(Given information):

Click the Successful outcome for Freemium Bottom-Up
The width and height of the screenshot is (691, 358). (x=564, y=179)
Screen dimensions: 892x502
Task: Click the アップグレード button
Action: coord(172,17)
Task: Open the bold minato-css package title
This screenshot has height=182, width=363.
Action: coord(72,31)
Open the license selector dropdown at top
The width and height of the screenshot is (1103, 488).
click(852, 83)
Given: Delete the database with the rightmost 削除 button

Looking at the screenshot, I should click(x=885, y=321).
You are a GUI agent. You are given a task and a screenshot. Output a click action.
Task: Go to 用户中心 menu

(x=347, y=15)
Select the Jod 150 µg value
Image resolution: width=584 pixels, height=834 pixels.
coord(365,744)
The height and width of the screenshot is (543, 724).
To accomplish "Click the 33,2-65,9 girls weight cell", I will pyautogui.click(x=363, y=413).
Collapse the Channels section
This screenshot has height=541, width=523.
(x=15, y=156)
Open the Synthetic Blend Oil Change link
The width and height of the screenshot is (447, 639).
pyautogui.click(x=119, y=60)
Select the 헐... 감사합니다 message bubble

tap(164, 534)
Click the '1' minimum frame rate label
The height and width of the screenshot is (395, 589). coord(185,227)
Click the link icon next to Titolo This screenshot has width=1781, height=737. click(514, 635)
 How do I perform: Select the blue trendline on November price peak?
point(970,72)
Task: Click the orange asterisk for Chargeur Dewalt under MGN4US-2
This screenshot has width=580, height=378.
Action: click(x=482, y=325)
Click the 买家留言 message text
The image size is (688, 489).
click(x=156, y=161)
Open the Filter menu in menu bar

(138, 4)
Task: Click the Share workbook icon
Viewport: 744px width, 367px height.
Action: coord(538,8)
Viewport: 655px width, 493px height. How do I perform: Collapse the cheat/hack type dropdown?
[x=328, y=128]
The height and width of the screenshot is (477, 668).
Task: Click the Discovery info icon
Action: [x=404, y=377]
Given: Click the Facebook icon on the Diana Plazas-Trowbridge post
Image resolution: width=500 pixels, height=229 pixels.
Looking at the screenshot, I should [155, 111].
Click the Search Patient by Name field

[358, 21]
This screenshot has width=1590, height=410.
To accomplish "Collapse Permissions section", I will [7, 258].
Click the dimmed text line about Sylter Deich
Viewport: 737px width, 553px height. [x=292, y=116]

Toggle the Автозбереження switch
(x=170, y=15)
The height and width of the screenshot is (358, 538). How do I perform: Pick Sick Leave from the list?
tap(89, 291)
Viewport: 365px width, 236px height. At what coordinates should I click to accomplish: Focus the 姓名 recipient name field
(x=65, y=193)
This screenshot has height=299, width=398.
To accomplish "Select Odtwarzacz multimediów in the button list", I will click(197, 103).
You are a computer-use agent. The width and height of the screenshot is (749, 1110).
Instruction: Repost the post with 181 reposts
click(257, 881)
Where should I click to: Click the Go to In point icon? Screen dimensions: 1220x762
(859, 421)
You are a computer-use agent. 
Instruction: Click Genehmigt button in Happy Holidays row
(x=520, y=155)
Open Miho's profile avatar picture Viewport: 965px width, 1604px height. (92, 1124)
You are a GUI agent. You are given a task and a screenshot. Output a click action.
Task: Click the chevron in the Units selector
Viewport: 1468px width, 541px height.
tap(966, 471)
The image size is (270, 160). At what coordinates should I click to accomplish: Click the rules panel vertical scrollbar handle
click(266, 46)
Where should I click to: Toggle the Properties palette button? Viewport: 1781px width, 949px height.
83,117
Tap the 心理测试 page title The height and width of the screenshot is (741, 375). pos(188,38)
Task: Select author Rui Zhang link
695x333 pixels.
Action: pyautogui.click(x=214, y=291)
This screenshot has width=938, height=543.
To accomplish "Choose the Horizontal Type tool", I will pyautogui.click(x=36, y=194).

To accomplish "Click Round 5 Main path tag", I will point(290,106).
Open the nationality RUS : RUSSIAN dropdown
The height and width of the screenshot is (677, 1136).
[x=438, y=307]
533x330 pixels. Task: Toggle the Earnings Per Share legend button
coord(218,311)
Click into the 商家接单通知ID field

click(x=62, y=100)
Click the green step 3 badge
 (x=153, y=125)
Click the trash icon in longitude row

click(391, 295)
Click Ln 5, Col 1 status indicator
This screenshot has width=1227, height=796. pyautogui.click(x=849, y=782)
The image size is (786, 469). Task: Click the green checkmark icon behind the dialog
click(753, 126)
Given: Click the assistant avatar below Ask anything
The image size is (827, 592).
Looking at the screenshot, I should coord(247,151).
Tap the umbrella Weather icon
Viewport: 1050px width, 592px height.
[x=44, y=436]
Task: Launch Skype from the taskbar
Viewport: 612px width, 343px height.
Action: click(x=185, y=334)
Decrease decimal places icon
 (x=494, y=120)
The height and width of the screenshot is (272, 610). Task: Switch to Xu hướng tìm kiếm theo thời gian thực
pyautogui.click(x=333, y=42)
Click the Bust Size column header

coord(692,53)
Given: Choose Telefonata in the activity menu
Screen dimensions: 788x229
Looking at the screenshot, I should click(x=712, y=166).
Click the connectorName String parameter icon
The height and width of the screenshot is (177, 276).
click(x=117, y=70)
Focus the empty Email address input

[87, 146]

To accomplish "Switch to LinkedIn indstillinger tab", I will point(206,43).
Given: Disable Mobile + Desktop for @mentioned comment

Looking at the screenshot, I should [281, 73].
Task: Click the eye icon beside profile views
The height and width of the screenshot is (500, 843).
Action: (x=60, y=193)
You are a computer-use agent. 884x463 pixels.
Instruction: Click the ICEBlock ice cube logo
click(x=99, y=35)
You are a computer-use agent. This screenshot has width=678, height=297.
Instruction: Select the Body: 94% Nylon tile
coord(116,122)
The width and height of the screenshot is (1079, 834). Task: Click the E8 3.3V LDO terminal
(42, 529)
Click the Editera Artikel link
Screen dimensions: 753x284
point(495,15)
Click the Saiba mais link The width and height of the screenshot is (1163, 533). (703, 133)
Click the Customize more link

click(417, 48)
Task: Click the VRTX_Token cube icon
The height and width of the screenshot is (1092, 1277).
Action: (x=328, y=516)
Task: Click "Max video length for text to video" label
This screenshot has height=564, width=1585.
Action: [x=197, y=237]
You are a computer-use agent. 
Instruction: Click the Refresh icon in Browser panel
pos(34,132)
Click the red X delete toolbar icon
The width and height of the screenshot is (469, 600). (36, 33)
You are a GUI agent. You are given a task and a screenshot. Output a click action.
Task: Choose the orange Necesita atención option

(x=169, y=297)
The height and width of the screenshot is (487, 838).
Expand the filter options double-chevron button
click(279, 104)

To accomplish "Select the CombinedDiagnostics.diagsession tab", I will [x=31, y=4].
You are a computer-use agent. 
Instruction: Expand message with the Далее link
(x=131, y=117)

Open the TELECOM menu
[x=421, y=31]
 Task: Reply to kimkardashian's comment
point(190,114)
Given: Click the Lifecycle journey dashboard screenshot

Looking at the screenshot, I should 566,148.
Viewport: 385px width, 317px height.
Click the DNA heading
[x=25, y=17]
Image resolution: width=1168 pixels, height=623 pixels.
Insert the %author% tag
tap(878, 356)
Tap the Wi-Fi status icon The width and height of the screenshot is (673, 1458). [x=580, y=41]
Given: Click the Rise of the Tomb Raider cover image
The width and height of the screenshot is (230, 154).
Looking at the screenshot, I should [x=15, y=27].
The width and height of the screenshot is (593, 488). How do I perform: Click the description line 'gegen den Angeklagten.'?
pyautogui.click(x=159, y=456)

(What the task asks):
Please give an exact copy of the lines above, beginning with the line containing "Click the link" and running through the line containing "Task: Click the orange", and of no other lines.

(Task answer):
Click the link icon next to Titolo This screenshot has width=1781, height=737. click(514, 635)
 How do I perform: Select the blue trendline on November price peak?
point(970,72)
Task: Click the orange asterisk for Chargeur Dewalt under MGN4US-2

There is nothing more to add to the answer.